**Dataset records**
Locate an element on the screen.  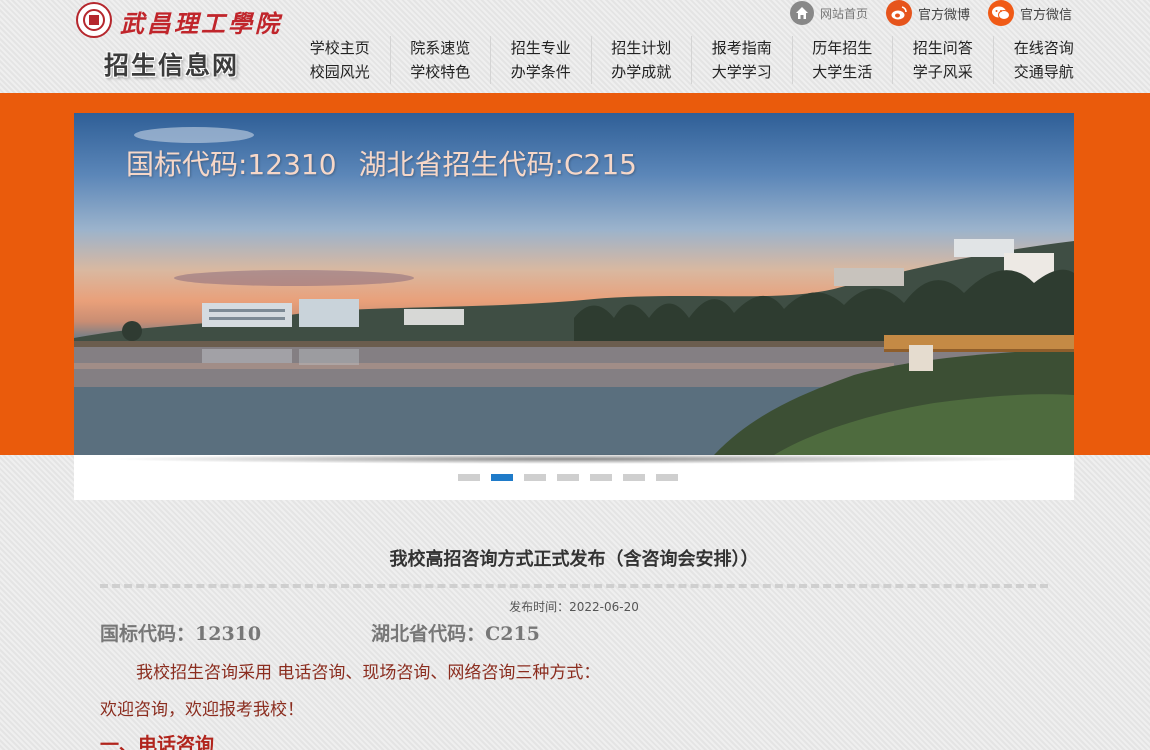
nav-item-achievements: 办学成就 is located at coordinates (641, 72).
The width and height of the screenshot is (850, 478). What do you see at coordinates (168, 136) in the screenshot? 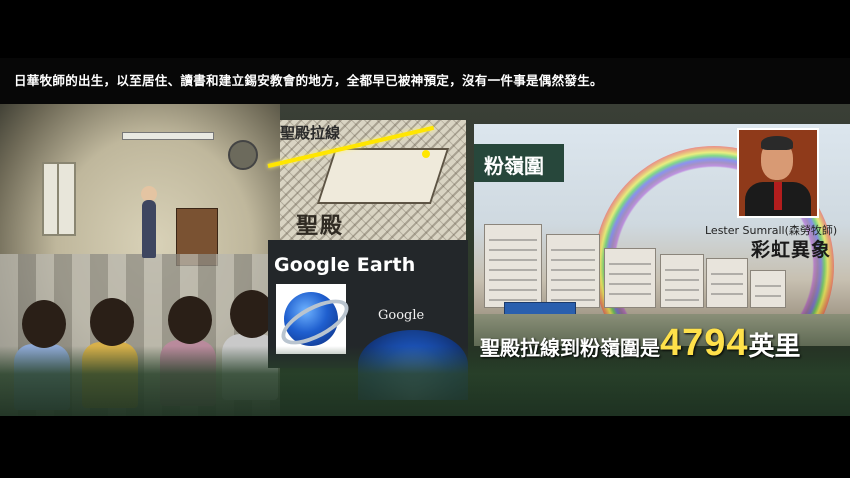
I see `ceiling-lamp` at bounding box center [168, 136].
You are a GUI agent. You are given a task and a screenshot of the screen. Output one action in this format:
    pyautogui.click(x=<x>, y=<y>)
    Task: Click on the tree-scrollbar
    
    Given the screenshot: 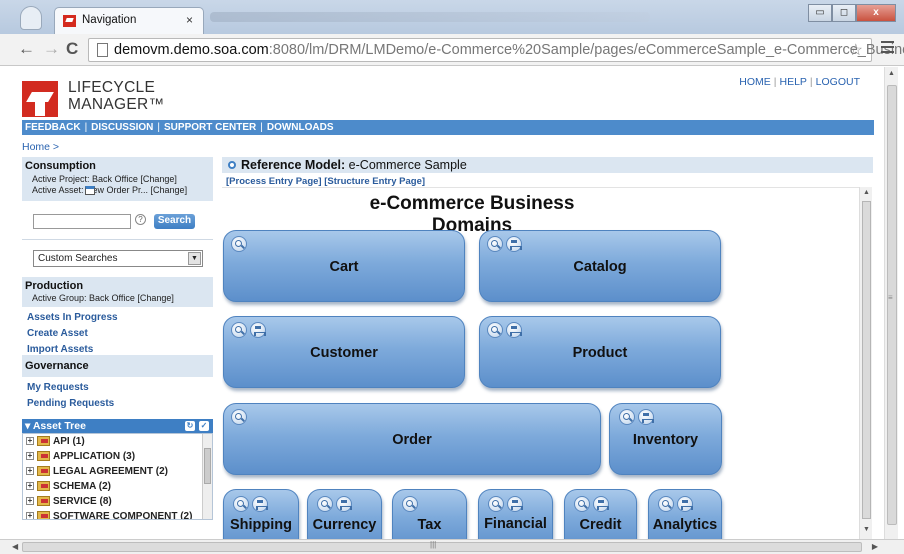 What is the action you would take?
    pyautogui.click(x=207, y=476)
    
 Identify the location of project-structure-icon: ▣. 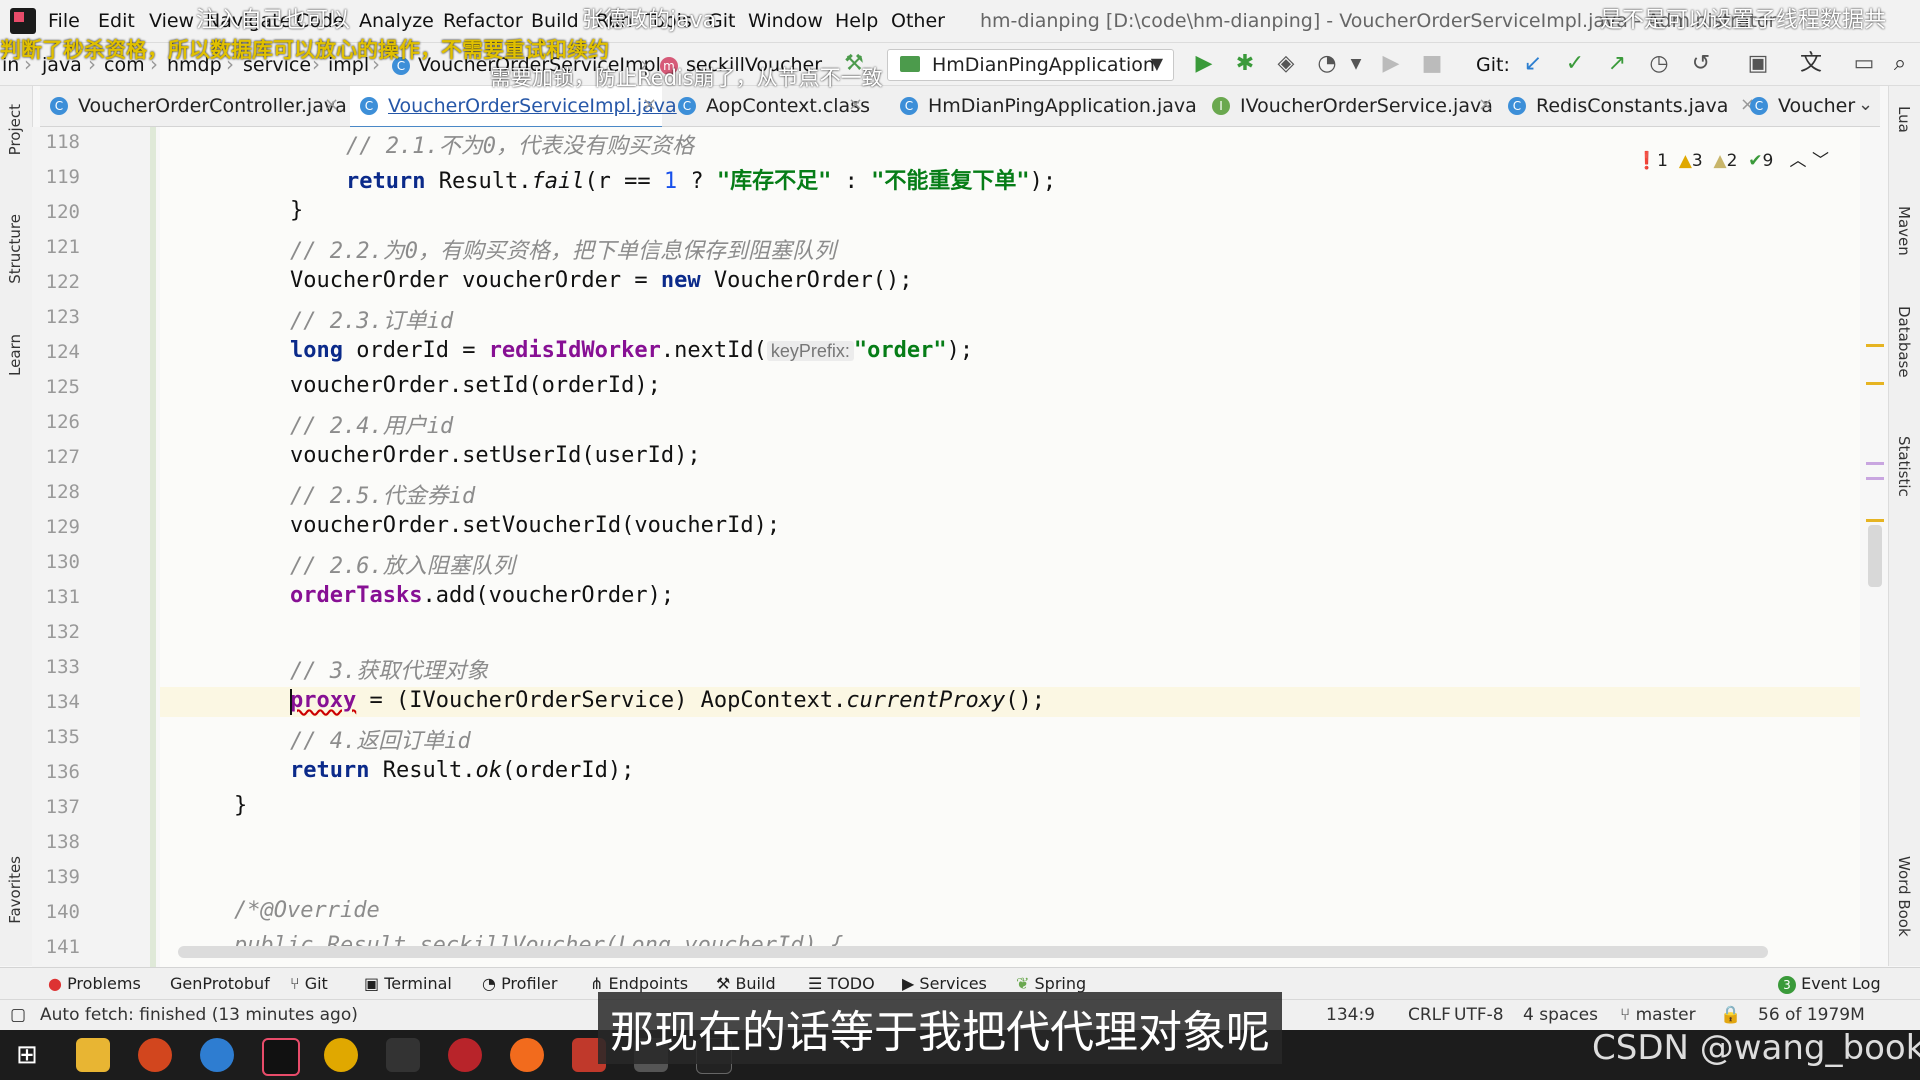
(1758, 64).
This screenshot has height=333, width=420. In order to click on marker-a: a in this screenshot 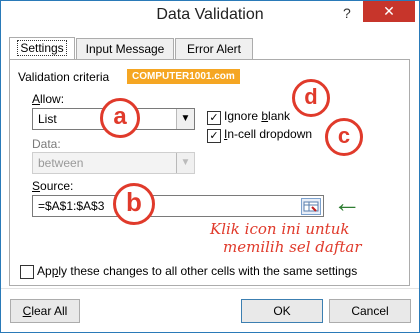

**Description of the task**
Copy out everything from the line containing "Identify the location" down to the end of the records, word for word, leaving out the pictures.

**Answer below**
 Identify the location of project-structure-icon: ▣. 
(1758, 64).
This screenshot has height=333, width=420. In order to click on marker-a: a in this screenshot 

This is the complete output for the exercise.